- **Records supplied**
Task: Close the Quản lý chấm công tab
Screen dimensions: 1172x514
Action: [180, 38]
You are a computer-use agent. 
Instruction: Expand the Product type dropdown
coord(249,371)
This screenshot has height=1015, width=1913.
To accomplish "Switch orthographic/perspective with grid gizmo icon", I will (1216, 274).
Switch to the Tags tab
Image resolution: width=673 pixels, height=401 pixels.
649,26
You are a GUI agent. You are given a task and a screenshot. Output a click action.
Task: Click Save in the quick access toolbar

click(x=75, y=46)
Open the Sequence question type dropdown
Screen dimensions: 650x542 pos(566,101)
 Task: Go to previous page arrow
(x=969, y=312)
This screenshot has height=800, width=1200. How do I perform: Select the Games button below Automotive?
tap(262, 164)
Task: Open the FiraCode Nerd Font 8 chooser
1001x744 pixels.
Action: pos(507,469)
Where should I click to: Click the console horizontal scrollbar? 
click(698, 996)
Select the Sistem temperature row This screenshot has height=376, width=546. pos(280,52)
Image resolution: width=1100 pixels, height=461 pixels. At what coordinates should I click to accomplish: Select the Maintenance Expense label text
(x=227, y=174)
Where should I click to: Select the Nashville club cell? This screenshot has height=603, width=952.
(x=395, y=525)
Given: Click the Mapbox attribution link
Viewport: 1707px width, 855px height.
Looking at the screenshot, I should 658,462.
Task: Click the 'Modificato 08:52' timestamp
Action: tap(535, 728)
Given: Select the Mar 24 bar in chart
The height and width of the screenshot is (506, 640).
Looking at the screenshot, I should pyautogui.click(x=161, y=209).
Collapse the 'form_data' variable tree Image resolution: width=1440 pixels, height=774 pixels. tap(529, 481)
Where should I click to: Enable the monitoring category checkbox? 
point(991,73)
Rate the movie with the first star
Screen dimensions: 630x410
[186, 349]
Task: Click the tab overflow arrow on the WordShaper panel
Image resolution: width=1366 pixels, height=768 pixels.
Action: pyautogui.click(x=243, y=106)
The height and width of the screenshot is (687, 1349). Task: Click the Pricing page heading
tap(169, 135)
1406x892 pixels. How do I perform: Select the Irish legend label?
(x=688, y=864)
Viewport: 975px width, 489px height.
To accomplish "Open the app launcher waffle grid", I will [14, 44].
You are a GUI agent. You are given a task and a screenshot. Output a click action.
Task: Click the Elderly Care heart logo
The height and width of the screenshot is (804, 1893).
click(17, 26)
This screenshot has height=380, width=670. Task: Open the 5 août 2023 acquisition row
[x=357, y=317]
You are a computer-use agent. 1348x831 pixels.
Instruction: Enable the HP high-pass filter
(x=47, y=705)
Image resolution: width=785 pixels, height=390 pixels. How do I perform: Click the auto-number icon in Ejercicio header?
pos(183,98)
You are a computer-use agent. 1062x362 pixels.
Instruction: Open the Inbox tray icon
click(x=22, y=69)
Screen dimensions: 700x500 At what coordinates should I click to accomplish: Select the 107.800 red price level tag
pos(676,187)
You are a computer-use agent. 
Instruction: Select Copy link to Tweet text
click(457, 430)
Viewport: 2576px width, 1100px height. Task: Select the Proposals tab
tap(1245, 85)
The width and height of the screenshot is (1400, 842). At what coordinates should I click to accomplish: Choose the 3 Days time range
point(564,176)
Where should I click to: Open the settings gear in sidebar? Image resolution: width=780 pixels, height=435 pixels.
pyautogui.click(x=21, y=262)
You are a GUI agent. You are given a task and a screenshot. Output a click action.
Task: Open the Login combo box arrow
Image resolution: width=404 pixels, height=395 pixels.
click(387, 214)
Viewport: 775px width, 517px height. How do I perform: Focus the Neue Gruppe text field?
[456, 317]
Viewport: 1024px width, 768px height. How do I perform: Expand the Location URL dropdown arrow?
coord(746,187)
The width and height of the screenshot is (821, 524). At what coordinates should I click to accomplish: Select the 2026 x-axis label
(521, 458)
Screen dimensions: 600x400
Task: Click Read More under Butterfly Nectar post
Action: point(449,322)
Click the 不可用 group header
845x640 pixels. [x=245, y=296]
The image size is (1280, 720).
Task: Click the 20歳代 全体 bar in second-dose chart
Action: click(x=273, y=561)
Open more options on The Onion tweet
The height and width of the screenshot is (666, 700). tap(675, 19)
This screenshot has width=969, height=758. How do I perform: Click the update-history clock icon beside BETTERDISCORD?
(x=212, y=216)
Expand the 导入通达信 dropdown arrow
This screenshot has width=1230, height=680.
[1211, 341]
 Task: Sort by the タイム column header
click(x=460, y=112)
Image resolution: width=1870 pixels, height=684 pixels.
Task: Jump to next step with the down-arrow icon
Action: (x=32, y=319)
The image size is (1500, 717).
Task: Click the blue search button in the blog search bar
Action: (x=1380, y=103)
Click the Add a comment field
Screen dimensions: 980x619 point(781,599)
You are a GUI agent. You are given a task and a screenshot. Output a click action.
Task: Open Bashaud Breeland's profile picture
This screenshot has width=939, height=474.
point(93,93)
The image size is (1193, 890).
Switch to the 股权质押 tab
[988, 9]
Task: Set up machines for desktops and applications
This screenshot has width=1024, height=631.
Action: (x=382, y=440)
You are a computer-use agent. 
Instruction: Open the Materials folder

- **Activity**
Reproduce only the lines above spanning from the line containing "Screen dimensions: 700x500" through the line containing "Task: Open the Login combo box arrow", word for word.

- **Your response**
Screen dimensions: 700x500 At what coordinates should I click to accomplish: Select the 107.800 red price level tag
pos(676,187)
You are a computer-use agent. 
Instruction: Select Copy link to Tweet text
click(457, 430)
Viewport: 2576px width, 1100px height. Task: Select the Proposals tab
tap(1245, 85)
The width and height of the screenshot is (1400, 842). At what coordinates should I click to accomplish: Choose the 3 Days time range
point(564,176)
Where should I click to: Open the settings gear in sidebar? Image resolution: width=780 pixels, height=435 pixels.
pyautogui.click(x=21, y=262)
You are a GUI agent. You are given a task and a screenshot. Output a click action.
Task: Open the Login combo box arrow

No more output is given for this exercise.